Anxiolytics and Hypnotics Indian Medical PG Question 6: Drug of choice for night terrors:
- A. Tricyclic antidepressant
- B. Meprobamate
- C. Diazepam
- D. Clonazepam (Correct Answer)
Anxiolytics and Hypnotics Explanation: ***Clonazepam***
- **Clonazepam**, a benzodiazepine, is the **drug of choice** for night terrors due to its ability to suppress Stage 3 and 4 **slow-wave sleep**, where night terrors occur.
- Its sedative and anxiolytic effects help to calm the patient and reduce the frequency and severity of these episodes.
*Tricyclic antidepressant*
- While some **tricyclic antidepressants** (TCAs) have sedative properties, they are generally not the first-line treatment for night terrors.
- Their side effect profile and potential to alter other sleep stages make them less suitable than benzodiazepines for this specific parasomnia.
*Meprobamate*
- **Meprobamate** is an anxiolytic and sedative drug that is largely historical and has been replaced by safer and more effective alternatives like benzodiazepines.
- It has a higher risk of dependence and side effects compared to modern treatments for sleep disorders.
*Diazepam*
- **Diazepam** is another benzodiazepine, but **clonazepam** is generally preferred for night terrors due to its longer half-life and specific efficacy in suppressing slow-wave sleep.
- While diazepam could offer some relief, clonazepam is considered more effective for sustained management of this condition.
Anxiolytics and Hypnotics Indian Medical PG Question 7: Which of the following dependence-causing drugs is most commonly abused worldwide?
- A. Cannabis (Correct Answer)
- B. Heroin
- C. Amphetamine
- D. Cocaine
Anxiolytics and Hypnotics Explanation: ***Cannabis***
- **Cannabis** is the most widely cultivated and consumed illicit drug globally, with the highest prevalence of past-year use.
- Its widespread availability, relatively lower perception of harm compared to other drugs, and varied forms of consumption (smoking, edibles) contribute to its extensive abuse.
*Heroin*
- **Heroin** is a highly addictive opioid that causes severe physical dependence and withdrawal symptoms, but its global prevalence is significantly lower than that of cannabis.
- Its high cost, illicit nature, and significant health risks, including overdose, limit its abuse to a smaller, though critically affected, population.
*Amphetamine*
- **Amphetamines**, including methamphetamine, are potent central nervous system stimulants with a significant abuse potential, leading to psycho-behavioral and physical dependence.
- While prevalent in certain regions and among specific populations, their overall global abuse statistics are lower than those for cannabis.
*Cocaine*
- **Cocaine** is a powerful stimulant derived from the coca plant, known for its strong psychological dependence and significant health consequences.
- Its abuse is concentrated in specific geographical areas and demographic groups, making its global prevalence of abuse lower than that of cannabis.
Anxiolytics and Hypnotics Indian Medical PG Question 8: Clozapine is used in:
- A. Depression
- B. Resistant schizophrenia (Correct Answer)
- C. Mania
- D. Delirium
Anxiolytics and Hypnotics Explanation: **Explanation:**
**Clozapine** is an atypical (second-generation) antipsychotic and is considered the **gold standard** for the management of **Treatment-Resistant Schizophrenia (TRS)**.
1. **Why Option B is Correct:**
Resistance in schizophrenia is defined as a lack of satisfactory clinical improvement despite the use of adequate doses of at least two different antipsychotics (including one atypical) for a duration of 6–8 weeks each.
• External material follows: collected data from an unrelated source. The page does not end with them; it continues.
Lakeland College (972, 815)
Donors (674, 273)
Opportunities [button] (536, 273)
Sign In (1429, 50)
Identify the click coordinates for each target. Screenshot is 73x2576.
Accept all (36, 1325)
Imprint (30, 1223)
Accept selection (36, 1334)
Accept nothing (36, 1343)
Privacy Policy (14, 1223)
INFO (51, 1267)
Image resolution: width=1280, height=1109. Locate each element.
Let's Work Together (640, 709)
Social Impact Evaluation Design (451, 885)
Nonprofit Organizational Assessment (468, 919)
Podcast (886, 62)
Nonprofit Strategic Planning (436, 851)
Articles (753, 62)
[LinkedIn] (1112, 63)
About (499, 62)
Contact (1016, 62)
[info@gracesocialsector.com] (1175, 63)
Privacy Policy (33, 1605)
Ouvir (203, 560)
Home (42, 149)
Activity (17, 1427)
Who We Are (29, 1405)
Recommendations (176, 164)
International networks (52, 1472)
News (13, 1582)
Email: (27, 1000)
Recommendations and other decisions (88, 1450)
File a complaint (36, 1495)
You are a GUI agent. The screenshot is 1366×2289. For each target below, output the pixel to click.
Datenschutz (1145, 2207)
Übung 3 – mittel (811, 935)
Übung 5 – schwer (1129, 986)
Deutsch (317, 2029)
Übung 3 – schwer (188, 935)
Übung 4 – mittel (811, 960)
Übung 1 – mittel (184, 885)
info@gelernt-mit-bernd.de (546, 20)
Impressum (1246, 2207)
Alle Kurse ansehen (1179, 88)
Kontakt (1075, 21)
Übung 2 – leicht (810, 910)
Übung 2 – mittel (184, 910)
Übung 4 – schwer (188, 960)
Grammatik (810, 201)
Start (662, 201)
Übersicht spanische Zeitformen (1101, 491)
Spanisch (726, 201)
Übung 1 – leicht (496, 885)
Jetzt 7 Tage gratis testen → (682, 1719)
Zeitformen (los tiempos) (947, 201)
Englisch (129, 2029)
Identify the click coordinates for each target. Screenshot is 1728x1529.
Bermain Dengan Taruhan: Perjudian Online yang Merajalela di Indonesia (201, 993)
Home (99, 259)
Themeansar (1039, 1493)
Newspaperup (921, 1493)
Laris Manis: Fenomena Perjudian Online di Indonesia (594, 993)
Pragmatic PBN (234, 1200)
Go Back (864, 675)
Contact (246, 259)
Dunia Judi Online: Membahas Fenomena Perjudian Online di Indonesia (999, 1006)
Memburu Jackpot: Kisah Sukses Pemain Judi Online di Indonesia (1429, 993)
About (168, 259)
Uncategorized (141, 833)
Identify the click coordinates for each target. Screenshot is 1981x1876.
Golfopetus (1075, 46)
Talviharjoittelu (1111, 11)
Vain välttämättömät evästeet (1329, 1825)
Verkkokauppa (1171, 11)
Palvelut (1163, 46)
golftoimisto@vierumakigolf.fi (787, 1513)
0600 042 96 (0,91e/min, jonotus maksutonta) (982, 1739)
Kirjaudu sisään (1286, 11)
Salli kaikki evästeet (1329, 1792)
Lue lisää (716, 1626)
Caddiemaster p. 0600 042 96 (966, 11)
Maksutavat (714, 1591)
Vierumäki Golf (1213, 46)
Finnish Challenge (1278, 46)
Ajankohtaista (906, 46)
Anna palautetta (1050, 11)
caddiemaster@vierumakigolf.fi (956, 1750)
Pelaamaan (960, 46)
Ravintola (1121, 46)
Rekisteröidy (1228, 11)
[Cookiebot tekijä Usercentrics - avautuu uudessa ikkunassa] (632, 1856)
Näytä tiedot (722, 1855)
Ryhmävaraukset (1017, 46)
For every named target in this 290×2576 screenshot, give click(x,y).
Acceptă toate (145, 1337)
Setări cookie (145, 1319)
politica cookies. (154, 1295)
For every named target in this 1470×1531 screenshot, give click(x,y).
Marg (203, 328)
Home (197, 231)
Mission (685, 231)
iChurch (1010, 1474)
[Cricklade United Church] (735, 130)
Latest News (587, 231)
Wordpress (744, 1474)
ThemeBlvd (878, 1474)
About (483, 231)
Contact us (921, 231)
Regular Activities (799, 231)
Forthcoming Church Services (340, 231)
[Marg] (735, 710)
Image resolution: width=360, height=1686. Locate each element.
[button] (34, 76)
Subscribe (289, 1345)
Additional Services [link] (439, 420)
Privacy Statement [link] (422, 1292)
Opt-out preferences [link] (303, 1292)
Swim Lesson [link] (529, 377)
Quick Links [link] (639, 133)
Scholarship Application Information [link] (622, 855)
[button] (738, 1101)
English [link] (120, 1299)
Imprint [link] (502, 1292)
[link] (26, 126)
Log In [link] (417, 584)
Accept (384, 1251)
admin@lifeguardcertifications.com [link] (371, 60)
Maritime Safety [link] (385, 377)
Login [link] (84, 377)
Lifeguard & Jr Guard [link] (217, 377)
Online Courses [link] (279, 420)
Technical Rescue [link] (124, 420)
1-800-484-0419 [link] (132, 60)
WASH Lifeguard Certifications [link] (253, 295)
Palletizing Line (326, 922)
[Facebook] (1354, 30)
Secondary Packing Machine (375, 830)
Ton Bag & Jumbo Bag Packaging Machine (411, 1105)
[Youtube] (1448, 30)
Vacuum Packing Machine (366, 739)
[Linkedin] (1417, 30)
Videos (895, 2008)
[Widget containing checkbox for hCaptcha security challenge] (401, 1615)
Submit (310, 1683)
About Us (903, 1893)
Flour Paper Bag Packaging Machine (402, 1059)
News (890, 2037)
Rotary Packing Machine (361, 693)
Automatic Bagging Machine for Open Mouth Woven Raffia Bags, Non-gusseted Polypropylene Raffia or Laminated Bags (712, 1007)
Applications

Clozapine is uniquely effective in these cases due to its complex receptor profile (low D2 affinity, high 5-HT2A, D4, and alpha-adrenergic blockade). It is the only antipsychotic proven to reduce suicidal behavior in schizophrenic patients.
2. **Why Other Options are Incorrect:**
* **A. Depression:** First-line treatments are SSRIs/SNRIs. While some atypicals (like Quetiapine or Aripiprazole) are used as adjuncts in resistant depression, Clozapine is not used due to its side-effect profile.
* **C. Mania:** Acute mania is treated with Lithium, Valproate, or standard antipsychotics (e.g., Olanzapine, Risperidone). Clozapine is reserved only for ultra-resistant cases, not as a standard indication.
* **D. Delirium:** Low-dose Haloperidol is the drug of choice. Clozapine is contraindicated in delirium because its strong anticholinergic properties can worsen the confusional state.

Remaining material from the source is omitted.